Shubhdeep Kaur
Conference 2023 Presentation
Project title
Bioinformatic characterization of SARS-CoV-2 Host Proteome Interaction for Potential Drug Targets.
Authors and Affiliations
Shubhdeep Kaur1*, Sheetal Kaur1 , Gurpreet Singh2 and Gaganjot Singh1
1. Department of Zoology, SGTB Khalsa College, University of Delhi, Delhi – 110007
2. Diatom Nanoengineering and Metabolism Laboratory, Department of Criminology and Forensic science, DHSGSU, Sagar (MP)- 470003
Abstract
Background
The COVID-19 pandemic, which is caused by SARS-CoV-2, is the third zoonotic
introduction of a highly pathogenic coronavirus into the human population and has
caused unprecedented global societal and economic disruption. Systematic identification of virus-host protein-protein interactions (PPIs) is an effective method for elucidating viral infection mechanisms. Unlike the “one drug, one gene, one pathway” approach to disease treatment, the network-based analysis focuses on “multi-compounds, multi-genes, multi-pathways” and aids in the investigation of complex relationships between compounds and targets. We have tried to address this gap by systematically mapping the interactions between SARS-CoV-2 and human proteins.
Methods
SARS-CoV-2 proteins were extracted from protein databases. Proteins were analyzed based on various physicochemical properties like globularity, isoelectric point, molecular weight and the primary sequence length of amino acids. To further comprehend and identify the host cell pathways that are modulated by the virus, a network analysis of protein-protein interactions (PPI) between viral and host proteins was conducted. KEGG and REACTOME databases were used to carry out pathway enrichment analysis. The overlapping proteins between both databases resulted in the categorization of highly significant entities. Drug-gene and drug–target–pathways–disease interaction networks of the approved drugs for the overlapped proteins were predicted using the DGIdb2.0 and STITCH database.
Results
SARS-CoV-2 proteins are acidic, low molecular weight proteins below 50kDa, highly globular in structure, and contain few intrinsically disordered protein regions (IDPRs). The interaction map shows 2812 protein-protein interactions between 15 SARS-CoV-2 proteins. Based on pathway enrichment analysis, the SARS-CoV-2 proteome impacted 14 pathways and resulted in significant overlap of 90 potential virus-targeted host proteins.

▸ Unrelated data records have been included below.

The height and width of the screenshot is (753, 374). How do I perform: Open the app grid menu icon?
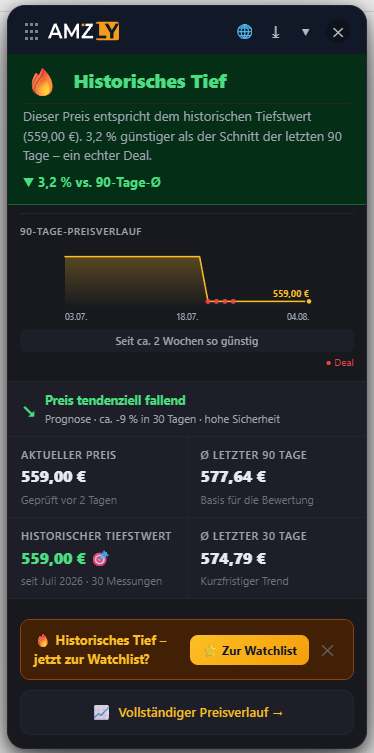(x=31, y=32)
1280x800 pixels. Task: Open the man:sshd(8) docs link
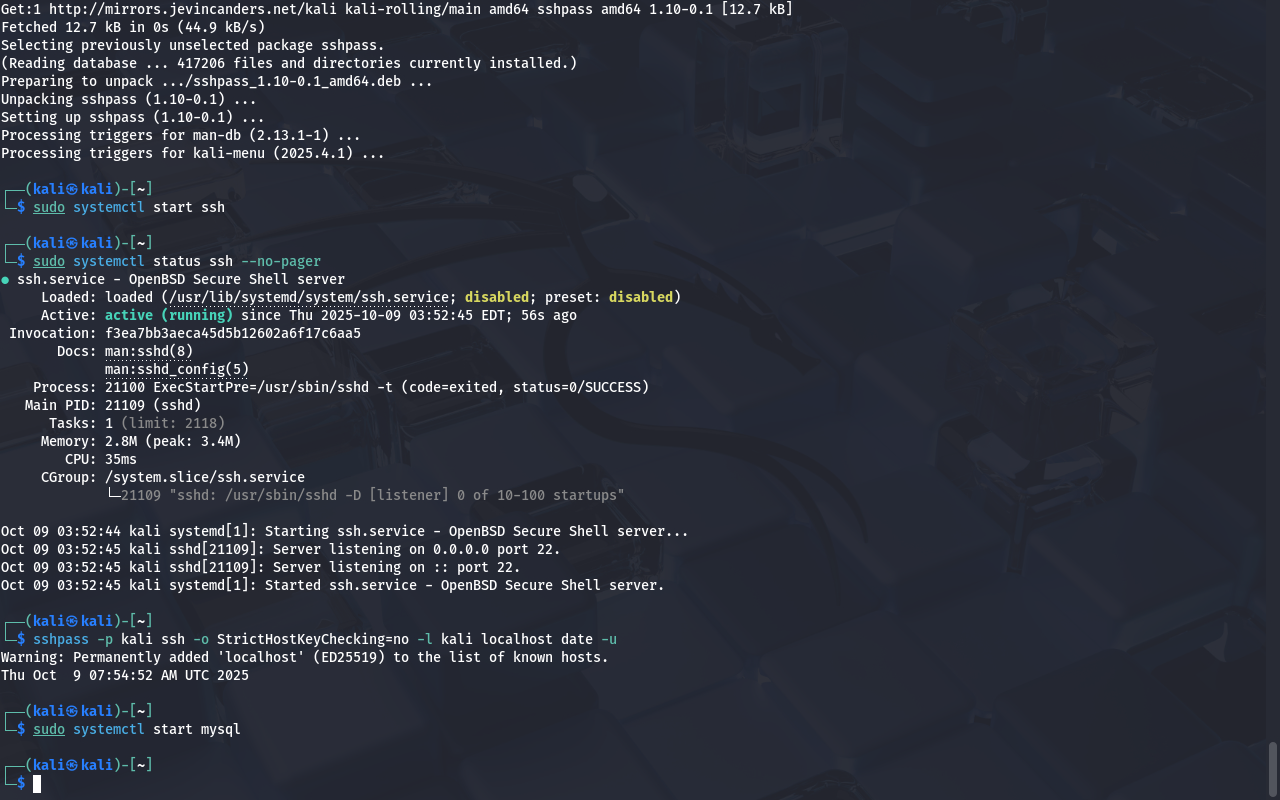pyautogui.click(x=149, y=351)
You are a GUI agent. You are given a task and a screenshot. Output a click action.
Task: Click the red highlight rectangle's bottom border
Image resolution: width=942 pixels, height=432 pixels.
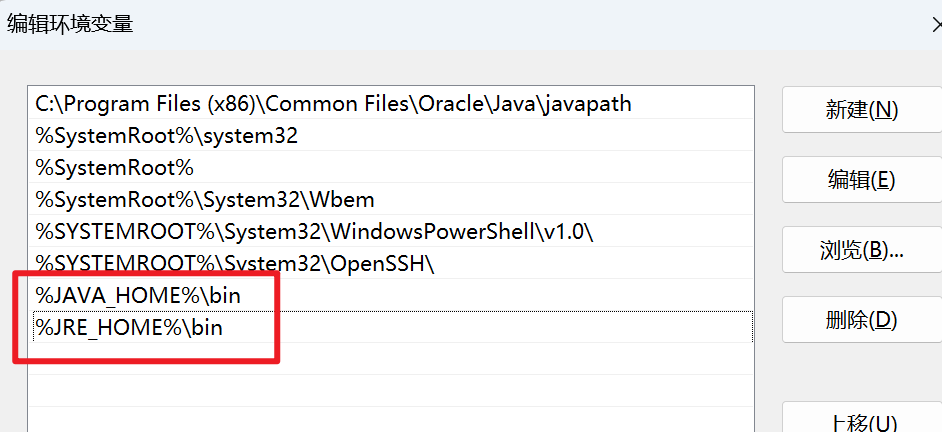click(147, 360)
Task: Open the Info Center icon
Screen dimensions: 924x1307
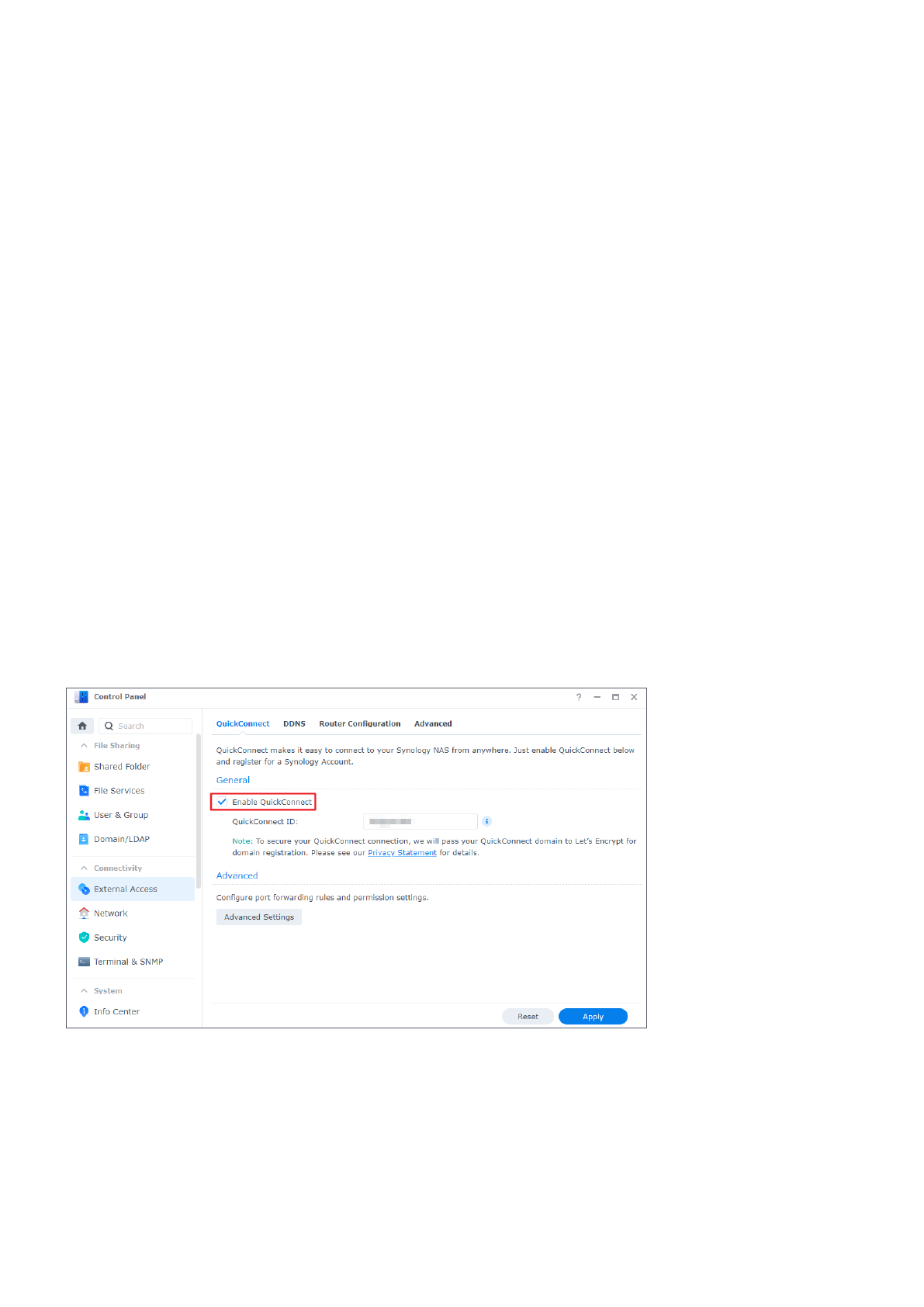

In these, we identified 25 human proteins that were targeted by 370 approved drugs. The validation of our findings led to the identification of SUNITINIB, SORAFENIB, IMATINIB, PAZOPANIB, DASATINIB, and LAPATINIB as potential novel drugs.
Conclusions
We have created a Functional Protein Interactome between SARS-CoV-2 and Human proteome, to identify biological mechanisms and cellular responses during infection contributing towards a better understanding of COVID-19 pathogenesis. Our Results show that COVID-19 Disrupts many biological systems and reflects the Multi-Organ Nature of the Disease. Our analysis of Protein–Targets through Drug databases has shown several monoclonal antibodies can be used to target SARS-CoV-2. Further, various testing and experimental analysis could lead to a therapeutic treatment to treat COVID-19.